In the 1980s, female lawyers in Christchurch were largely unrepresented at every level. For females practising in the area at the time, there were few women at senior level to whom one could turn to for mentoring, let alone support, or to have as a role model.

Whilst women’s legal associations were successfully being set up in all other major centres, two attempts to set up an association by Christchurch lawyers Lizzie Riddiford and Fiona Bolwell in the early 1980s were unsuccessful.

There was widespread opposition to the establishment of such an organisation. The regional view was that such organisations were separatist, destructive and unnecessary.

In late-1989, four female lawyers, Maylene Lai, Michelle Slatter, Carolyn Risk and Ruth Buddicom, formed a group to strategise how they could establish a women’s legal association. Given the two prior failures to set up a women’s legal organisation in Christchurch, the group knew that they had to succeed in this attempt otherwise risk any chance of such an organisation from ever coming to fruition.

The group employed a number of strategies; the first was to keep their plans confidential until they had all their ducks in a row. The second was to understand the experiences of Lizzie and Fiona and identify the reasons for their lack of success and learn from them. The next was to identify what they wanted from an association.

In early 1990, the group decided to increase their core numbers. They identified the need to include law students and recruited Christine Hickey. They were also conscious of the need to have a representative for newly admitted practitioners, and recruited Kathryn Dalziel.

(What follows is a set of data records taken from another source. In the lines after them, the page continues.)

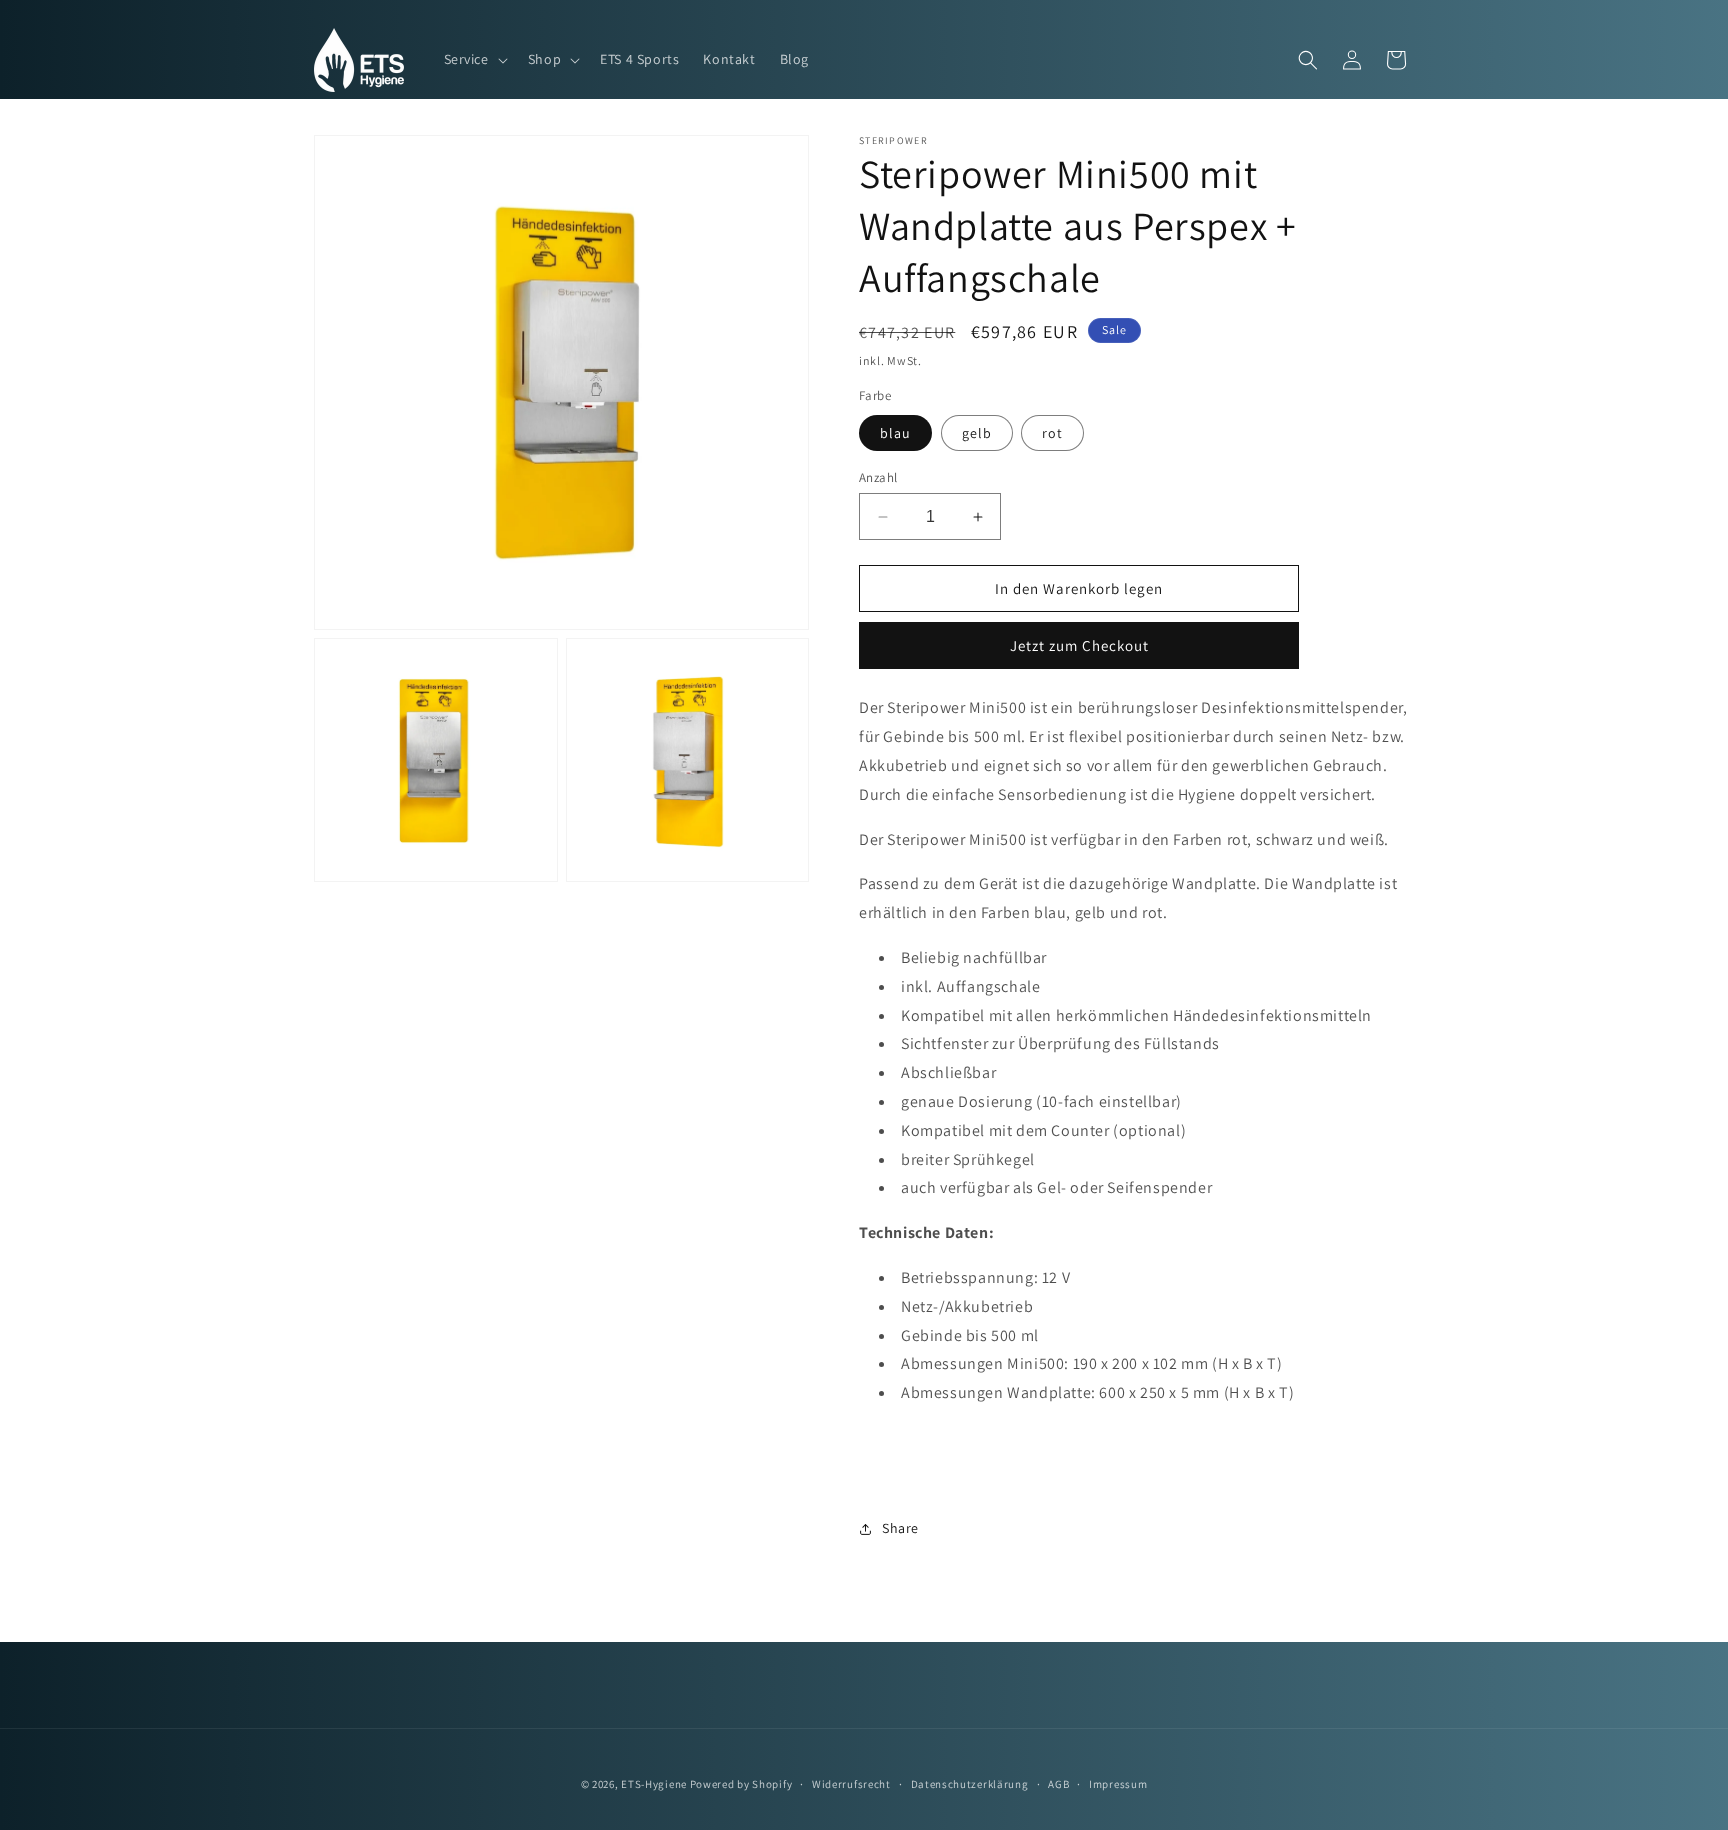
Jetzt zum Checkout (1079, 645)
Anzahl (878, 477)
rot (1052, 433)
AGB (1058, 1783)
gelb (977, 433)
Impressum (1118, 1783)
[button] (474, 59)
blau (895, 433)
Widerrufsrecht (851, 1783)
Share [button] (900, 1528)
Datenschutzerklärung (970, 1783)
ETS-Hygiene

The group went on to obtain support from outside the region. Support came from all the other women’s lawyers groups, Dame Sylvia Cartwright (who at the time was the Chief District Court Judge), Margaret Wilson (who was at the time in the Office of the Prime Minister), and Carolyn Bull (who at the time was the Human Rights Commissioner). Women’s Affairs and the Women’s Legal Resource Project group also lent their support.

The group also obtained support from a number of others, including Ruth Richardson (MP), Pip Muir and Denise Bates (senior lawyers in Auckland and members of the Auckland Women’s Legal Association), and Sir Geoffrey Palmer.

A meeting was organised where a motion would be put to form the Canterbury Women’s Legal Association (CWLA) as an incorporated society and a constitution was prepared.

The group received little assistance from the Canterbury District Law Society, and had to rely on their own knowledge to identify women in the profession. They had to engage in follow up enquiries to ensure that the law firms they approached had passed on the relevant information to their female employees.

Two days before the scheduled meeting, the Ministry of Women’s Affairs made a public announcement about the fact that there was not a female lawyers’ group in Christchurch and how that reflected prejudice against women. Comments to the media were made by senior members of the local profession (including women) who felt that it was unnecessary. That publicity had the potential to be a fatal blow to the group’s efforts, but determined with the strategy they had put in place for the meeting, they were successful in forming the CWLA.

Today, the CWLA is supported by many of the region’s law firms and the New Zealand Law Society.